Although they have a strong analgesic effect, opioids have adverse reactions that cannot be ignored. We observed and recorded the common adverse reactions of opioids within 48 h after operation. We found that there was no significant difference in the incidence of drowsiness, dizziness, itching, and postoperative hypoxaemia and urinary retention between the oxycodone and morphine group, while the VAS score for nausea/vomiting was lower in the oxycodone group.

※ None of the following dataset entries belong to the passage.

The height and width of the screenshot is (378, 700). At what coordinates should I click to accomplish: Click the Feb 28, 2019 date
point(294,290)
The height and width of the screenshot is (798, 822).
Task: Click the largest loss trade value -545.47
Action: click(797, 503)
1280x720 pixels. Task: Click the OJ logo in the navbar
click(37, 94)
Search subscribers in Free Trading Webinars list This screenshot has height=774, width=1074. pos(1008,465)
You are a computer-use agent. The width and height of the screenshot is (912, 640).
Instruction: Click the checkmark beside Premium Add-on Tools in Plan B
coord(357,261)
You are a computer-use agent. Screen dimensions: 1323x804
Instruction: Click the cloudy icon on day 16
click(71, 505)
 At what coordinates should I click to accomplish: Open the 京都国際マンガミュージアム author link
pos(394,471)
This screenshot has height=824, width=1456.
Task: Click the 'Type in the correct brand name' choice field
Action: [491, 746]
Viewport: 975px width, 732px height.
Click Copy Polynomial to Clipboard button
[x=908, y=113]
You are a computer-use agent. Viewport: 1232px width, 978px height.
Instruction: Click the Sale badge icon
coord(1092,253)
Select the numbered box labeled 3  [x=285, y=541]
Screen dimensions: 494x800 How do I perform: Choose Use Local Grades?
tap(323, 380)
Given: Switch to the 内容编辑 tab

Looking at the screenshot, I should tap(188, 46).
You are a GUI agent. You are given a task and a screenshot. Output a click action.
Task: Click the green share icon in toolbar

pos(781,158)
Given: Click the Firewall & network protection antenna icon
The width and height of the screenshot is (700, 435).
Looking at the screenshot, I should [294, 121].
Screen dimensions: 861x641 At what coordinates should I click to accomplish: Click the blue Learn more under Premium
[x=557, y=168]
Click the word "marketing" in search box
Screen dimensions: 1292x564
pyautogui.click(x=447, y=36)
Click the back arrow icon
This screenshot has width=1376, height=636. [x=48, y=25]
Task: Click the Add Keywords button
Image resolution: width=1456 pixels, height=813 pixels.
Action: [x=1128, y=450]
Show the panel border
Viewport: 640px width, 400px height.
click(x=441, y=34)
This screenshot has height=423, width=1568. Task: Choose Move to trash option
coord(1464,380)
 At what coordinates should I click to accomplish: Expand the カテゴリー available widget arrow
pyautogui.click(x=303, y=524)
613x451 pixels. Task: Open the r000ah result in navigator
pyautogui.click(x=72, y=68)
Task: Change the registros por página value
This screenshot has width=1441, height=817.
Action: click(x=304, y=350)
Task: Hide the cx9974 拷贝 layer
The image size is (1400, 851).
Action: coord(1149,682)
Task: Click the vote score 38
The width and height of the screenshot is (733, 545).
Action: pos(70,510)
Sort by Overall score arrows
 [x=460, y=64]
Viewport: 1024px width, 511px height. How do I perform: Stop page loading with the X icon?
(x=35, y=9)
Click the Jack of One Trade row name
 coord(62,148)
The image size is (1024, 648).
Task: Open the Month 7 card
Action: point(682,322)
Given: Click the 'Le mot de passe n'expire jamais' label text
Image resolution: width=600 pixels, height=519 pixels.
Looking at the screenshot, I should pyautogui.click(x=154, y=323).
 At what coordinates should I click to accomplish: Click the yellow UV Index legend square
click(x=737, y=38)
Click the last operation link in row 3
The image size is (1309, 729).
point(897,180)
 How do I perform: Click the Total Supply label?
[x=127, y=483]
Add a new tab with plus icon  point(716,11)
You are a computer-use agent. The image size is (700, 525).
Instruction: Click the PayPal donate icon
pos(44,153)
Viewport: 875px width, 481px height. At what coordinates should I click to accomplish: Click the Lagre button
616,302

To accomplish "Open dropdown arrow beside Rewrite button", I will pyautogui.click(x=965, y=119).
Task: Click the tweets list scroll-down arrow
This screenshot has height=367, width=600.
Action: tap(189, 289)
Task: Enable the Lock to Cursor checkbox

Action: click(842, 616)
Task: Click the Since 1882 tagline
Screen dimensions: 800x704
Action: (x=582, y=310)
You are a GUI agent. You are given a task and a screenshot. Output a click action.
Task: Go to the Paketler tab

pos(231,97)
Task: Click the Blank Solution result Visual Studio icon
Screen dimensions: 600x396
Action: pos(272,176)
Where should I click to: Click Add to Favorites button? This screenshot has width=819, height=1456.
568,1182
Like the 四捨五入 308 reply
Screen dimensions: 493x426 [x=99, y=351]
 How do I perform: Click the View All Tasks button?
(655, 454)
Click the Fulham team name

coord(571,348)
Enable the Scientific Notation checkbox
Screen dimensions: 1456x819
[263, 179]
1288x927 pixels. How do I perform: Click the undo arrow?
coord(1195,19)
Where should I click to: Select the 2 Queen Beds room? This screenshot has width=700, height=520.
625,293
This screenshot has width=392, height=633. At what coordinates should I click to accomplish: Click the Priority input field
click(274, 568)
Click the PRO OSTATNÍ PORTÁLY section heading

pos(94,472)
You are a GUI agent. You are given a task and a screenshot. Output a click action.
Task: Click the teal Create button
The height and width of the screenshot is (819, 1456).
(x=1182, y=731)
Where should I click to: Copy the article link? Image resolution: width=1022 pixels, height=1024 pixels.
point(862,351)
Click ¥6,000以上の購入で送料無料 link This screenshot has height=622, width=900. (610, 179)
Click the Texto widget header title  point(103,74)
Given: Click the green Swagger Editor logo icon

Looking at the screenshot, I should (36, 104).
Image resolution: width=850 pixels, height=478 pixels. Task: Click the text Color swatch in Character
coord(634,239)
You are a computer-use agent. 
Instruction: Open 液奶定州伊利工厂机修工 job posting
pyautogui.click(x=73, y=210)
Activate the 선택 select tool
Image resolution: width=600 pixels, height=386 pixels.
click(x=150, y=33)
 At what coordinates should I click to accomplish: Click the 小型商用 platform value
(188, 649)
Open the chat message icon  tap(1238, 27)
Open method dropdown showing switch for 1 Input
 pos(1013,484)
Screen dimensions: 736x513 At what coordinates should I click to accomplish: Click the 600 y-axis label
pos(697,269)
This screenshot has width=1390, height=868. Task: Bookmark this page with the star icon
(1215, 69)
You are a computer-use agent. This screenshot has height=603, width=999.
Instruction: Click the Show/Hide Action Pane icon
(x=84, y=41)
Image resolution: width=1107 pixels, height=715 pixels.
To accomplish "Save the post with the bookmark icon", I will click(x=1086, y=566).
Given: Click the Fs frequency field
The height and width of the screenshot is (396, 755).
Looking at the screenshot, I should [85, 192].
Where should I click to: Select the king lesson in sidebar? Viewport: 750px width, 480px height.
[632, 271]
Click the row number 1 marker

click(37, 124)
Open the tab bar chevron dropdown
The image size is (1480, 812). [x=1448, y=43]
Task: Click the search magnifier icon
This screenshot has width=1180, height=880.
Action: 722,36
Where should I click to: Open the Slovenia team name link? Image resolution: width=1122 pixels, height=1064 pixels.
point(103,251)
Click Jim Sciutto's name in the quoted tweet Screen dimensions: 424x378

There were several limitations in our study. Firstly, all patients were followed up 48 h after the procedure, and chronic pain was not assessed [20]. Secondly, whether oxycodone or morphine could affect the inflammatory level after POEM was not evaluated, because serum mediators like IL-1β and TNF-α were not detected. Thirdly, although a single bolus of intravenous oxycodone showed sufficient analgesic effects, alternative methods of oxycodone administration for post-operative analgesia, such as patient-controlled analgesia, were not investigated in this study. Therefore, further multi-centred studies on post-POEM analgesia are still needed.